## [BRIEF]
Please pick out each line in the records below that contains the string "Open" and copy those lines. Case counts.
══ EXTRACTED ENTRIES
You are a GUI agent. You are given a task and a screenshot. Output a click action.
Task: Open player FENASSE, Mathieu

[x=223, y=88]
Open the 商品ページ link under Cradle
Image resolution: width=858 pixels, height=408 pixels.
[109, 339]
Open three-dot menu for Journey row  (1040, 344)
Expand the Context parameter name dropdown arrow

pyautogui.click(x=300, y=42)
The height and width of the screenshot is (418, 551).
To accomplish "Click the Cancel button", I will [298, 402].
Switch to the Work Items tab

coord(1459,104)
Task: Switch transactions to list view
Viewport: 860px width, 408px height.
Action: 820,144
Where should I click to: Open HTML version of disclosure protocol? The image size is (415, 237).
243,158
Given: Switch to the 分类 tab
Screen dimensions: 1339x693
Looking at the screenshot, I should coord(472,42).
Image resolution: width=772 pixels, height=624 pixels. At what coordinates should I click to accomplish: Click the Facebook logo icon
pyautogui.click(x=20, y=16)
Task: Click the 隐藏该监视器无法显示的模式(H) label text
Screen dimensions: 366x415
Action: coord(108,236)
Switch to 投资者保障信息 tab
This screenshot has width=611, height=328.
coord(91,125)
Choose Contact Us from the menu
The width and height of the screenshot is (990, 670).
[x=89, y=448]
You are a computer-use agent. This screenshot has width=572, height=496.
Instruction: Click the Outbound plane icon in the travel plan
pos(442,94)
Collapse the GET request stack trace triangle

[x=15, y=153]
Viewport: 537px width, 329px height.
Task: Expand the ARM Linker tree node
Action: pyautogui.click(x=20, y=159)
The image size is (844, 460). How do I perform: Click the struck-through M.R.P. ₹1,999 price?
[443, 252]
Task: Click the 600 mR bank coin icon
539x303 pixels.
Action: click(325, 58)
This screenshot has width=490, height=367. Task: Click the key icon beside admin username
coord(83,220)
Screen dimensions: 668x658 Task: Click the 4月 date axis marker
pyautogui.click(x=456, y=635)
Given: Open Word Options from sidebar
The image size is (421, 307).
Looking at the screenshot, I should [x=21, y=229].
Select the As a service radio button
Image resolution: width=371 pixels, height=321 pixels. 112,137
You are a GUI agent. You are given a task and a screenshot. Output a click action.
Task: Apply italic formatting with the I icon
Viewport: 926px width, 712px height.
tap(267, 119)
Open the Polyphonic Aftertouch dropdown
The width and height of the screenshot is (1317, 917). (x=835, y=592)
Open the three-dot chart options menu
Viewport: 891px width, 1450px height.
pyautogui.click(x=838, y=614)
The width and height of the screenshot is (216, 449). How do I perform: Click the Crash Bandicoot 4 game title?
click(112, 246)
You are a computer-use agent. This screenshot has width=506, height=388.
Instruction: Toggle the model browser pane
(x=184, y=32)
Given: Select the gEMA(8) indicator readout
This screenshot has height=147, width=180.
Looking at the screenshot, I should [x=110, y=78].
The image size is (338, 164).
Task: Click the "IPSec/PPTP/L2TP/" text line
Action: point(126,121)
════
## [PROBLEM SOLUTION]
Task: Open player FENASSE, Mathieu
Open the 商品ページ link under Cradle
Open three-dot menu for Journey row  (1040, 344)
Where should I click to: Open HTML version of disclosure protocol? The image size is (415, 237).
Given: Open Word Options from sidebar
Open the Polyphonic Aftertouch dropdown
Open the three-dot chart options menu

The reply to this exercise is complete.